FedML icon indicating copy to clipboard operation
FedML copied to clipboard

Bugs when using seq2seq in fednlp.

Open Luoyang144 opened this issue 3 years ago • 12 comments

Hello, I'm using fednlp to do some experiments, but I find there are no improvment between two epoch in rouge score. I once suspected that this is caused by my fault. But I tried to run the demo and found the same error. Here is the example: image And next time when it run test: image Is this caused by some config or others? Or can you give me some tips?

Luoyang144 avatar Aug 24 '22 07:08 Luoyang144

@Luoyang144 normally, you need to check the entire training/test accuracy/loss curve. Sometimes, it's normal that the optimization between two iterations are the same (epochs/round, etc.)

chaoyanghe avatar Aug 24 '22 08:08 chaoyanghe

@chaoyanghe But the final result are same as beyong, I suspect the model didn't get any improvement? So in fact, I guess there are some bug in learning process?

Luoyang144 avatar Aug 24 '22 11:08 Luoyang144

@zuluzazu Hi Mrigank, please check this bug.

chaoyanghe avatar Aug 24 '22 16:08 chaoyanghe

@Luoyang144 This maybe because you are using only 1 client at each round. 1 client at each round will not give enough useful information for the server to aggregate and learning will get stuck. In my demo I gave 1 client because I did not have enough GPU memory for 5 clients. You need to try atleast 6-8 clients at each round. Even after that if you feel there is a bug feel free to reach out here

MrigankRaman avatar Aug 24 '22 16:08 MrigankRaman

@zuluzazu Hello, I tried to set 6 clients per round, but get same bad result. Is there any other config need to change?

Luoyang144 avatar Aug 25 '22 05:08 Luoyang144

@zuluzazu Hello, will you solve this problem? It really made me confused.

Luoyang144 avatar Aug 26 '22 13:08 Luoyang144

Hi @Luoyang144 When I trained it was converging. Currently I am having department orientations. I will try to check this over the weekend.

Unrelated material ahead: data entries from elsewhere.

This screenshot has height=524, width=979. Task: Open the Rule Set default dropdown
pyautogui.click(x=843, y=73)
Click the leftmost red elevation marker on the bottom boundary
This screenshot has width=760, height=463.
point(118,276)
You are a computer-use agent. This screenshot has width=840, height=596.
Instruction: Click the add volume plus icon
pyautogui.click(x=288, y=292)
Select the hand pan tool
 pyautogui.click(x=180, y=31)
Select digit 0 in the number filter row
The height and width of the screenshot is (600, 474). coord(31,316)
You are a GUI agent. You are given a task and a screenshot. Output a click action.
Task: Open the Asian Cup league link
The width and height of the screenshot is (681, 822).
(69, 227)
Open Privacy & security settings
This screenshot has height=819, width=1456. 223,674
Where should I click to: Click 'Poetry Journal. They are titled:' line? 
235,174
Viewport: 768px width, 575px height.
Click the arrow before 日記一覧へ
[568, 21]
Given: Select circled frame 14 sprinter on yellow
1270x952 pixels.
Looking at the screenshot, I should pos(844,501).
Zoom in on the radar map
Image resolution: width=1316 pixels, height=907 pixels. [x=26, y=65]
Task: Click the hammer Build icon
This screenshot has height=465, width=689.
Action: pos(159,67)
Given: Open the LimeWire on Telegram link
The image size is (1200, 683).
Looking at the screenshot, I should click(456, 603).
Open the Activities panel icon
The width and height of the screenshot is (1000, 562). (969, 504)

MrigankRaman avatar Aug 26 '22 13:08 MrigankRaman

@Luoyang144 I am pretty certain that the convergence issue is most probably due to hyper parameters. So we in the meanwhile can you please do a hyper parameter tuning like maybe decreasing the learning rate and changing batch sizes. In my experience Federated settings are very sensitive to hyperparameters so it would be cool if you could do some hyper parameters tuning and I will also try to check for any bug over the weekend

MrigankRaman avatar Aug 26 '22 21:08 MrigankRaman

@zuluzazu Thank you, I will try to change some parameters.

Luoyang144 avatar Aug 27 '22 00:08 Luoyang144

@zuluzazu Hello, this weekend I tried to tune some hyper parameters, like lr, client_number, but all get bad result, even worse than original parameters.

Luoyang144 avatar Aug 29 '22 02:08 Luoyang144

@Luoyang144 Does your Rouge score improve if you do centralized training. If not then there is an issue with the model and not the FedNLP code in itself. Can you check?

MrigankRaman avatar Sep 30 '22 16:09 MrigankRaman

@Luoyang144 Were you able to resolve the issue?

fedml-dimitris avatar Oct 25 '23 01:10 fedml-dimitris